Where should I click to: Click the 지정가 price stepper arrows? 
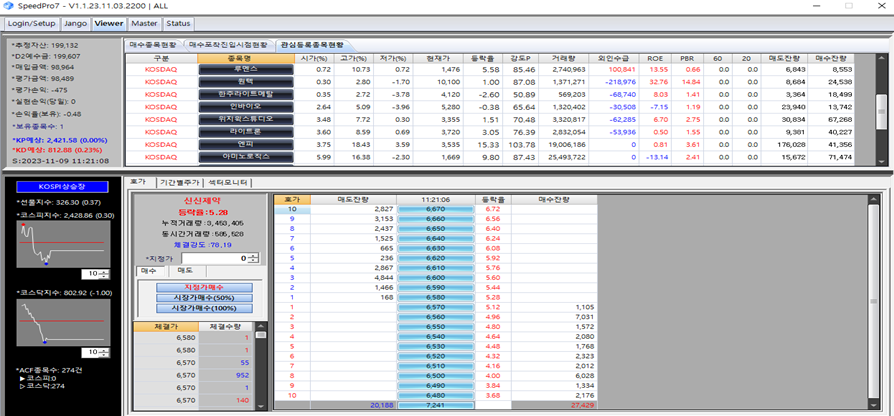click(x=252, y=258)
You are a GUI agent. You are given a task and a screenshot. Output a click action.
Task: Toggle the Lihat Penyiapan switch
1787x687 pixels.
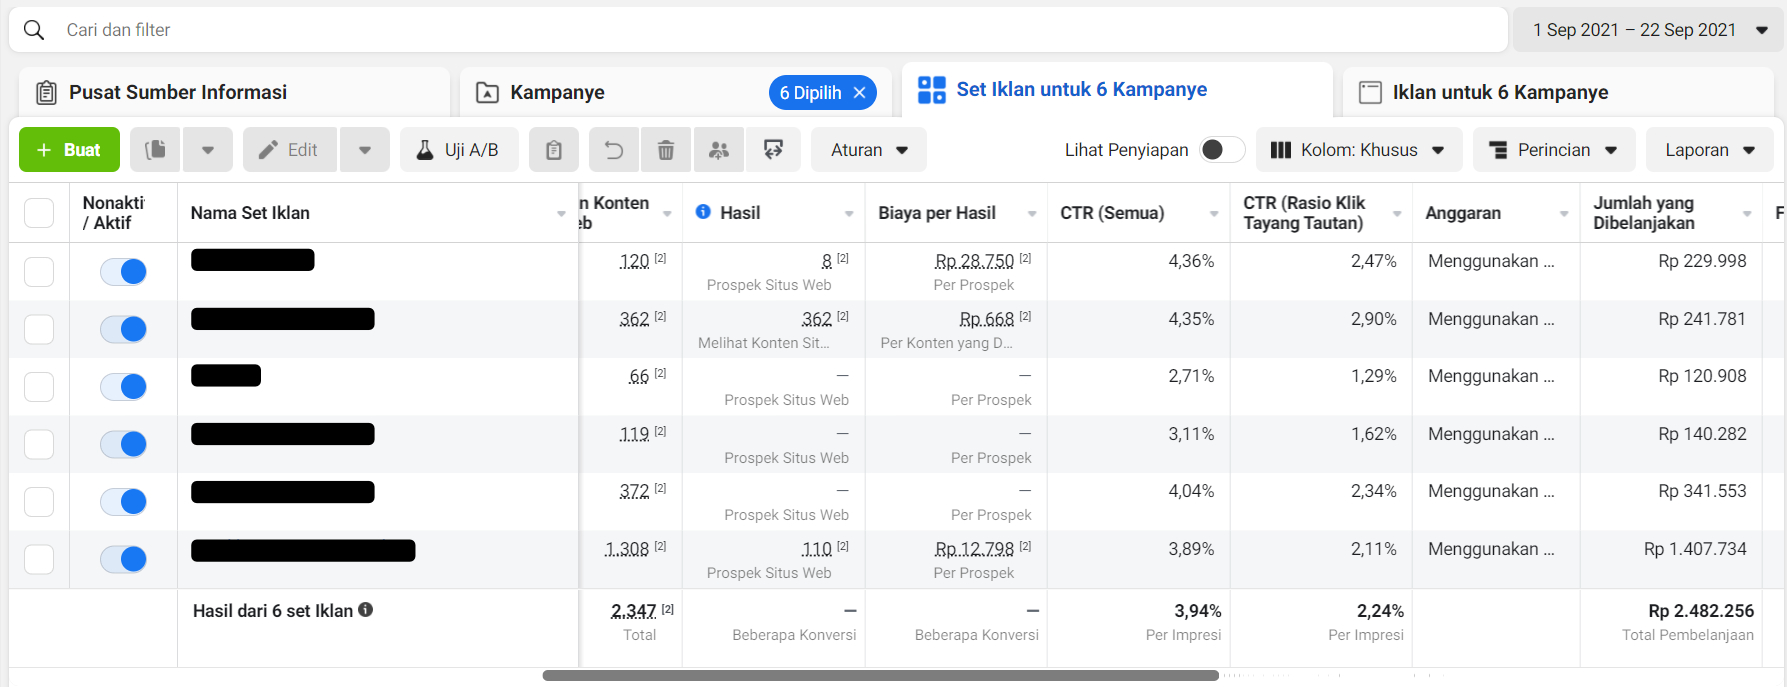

### TO DO
Copy out all of the records with "stepper" renamed to "spinner" and everything else left as it is. Leave the pictures out of your copy.

### RESULT
Where should I click to: Click the 지정가 price spinner arrows? 
click(x=252, y=258)
You are a GUI agent. You are given a task and a screenshot. Output a click action.
Task: Toggle the Lihat Penyiapan switch
1787x687 pixels.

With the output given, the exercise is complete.